| Exercise |
Write out an exact copy of the line with "Screen dimensions: 1072x628" and of each line after it, through the end of the records below.

| Records for the exercise |
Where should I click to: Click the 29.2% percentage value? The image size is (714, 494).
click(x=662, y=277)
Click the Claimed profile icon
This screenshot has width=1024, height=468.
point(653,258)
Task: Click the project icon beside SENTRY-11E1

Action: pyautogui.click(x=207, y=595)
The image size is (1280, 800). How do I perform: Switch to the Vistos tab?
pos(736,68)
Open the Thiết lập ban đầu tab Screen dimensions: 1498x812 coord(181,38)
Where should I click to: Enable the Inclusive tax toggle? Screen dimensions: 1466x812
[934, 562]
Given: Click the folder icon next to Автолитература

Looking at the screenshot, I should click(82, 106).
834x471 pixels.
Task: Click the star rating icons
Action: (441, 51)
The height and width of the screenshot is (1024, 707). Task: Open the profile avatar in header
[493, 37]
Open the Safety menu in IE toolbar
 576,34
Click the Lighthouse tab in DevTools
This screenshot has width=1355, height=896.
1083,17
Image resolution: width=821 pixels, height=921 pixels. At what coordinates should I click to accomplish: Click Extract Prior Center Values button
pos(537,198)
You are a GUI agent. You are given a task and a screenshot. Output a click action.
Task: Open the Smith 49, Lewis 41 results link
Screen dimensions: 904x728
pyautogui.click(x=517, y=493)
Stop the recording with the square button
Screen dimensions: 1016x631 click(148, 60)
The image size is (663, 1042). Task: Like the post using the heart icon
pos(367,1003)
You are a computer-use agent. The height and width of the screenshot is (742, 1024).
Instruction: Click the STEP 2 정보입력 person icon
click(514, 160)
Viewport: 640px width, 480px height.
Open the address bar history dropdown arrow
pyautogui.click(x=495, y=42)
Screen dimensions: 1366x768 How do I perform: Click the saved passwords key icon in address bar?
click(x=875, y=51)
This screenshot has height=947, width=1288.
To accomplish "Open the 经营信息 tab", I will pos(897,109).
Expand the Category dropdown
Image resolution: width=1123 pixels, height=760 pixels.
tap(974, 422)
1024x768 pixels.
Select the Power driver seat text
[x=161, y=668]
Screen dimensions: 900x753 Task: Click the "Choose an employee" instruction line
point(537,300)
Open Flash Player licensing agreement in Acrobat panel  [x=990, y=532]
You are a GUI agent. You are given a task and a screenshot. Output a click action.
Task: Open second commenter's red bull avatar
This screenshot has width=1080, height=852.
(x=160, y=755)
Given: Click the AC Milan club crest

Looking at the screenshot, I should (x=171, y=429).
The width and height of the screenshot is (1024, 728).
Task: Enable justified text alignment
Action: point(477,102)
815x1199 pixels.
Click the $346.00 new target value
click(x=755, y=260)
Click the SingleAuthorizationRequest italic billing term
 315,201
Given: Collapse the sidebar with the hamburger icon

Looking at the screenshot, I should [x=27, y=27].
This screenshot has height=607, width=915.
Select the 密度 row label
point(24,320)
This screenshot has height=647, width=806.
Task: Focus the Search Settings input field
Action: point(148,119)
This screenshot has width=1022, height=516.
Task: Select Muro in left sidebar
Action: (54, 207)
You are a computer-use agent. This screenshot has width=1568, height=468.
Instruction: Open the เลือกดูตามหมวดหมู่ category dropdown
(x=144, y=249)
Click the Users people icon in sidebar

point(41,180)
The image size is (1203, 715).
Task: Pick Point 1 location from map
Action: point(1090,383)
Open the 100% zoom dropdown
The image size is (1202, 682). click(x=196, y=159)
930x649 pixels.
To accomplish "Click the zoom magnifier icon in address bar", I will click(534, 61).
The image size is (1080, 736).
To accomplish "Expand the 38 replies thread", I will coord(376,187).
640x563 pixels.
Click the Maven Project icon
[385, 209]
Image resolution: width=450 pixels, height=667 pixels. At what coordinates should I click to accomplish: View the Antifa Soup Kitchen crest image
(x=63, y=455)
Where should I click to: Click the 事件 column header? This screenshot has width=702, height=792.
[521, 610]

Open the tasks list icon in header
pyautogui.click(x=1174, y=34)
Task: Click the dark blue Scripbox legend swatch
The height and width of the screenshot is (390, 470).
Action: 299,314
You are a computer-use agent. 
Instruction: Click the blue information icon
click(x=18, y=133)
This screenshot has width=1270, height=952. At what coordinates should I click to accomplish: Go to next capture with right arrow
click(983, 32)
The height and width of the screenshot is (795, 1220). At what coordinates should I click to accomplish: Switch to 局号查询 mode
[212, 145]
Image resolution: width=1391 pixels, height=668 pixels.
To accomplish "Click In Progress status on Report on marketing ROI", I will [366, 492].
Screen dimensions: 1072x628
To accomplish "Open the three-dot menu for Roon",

| Exercise solution |
Screen dimensions: 1072x628
To accomplish "Open the three-dot menu for Roon",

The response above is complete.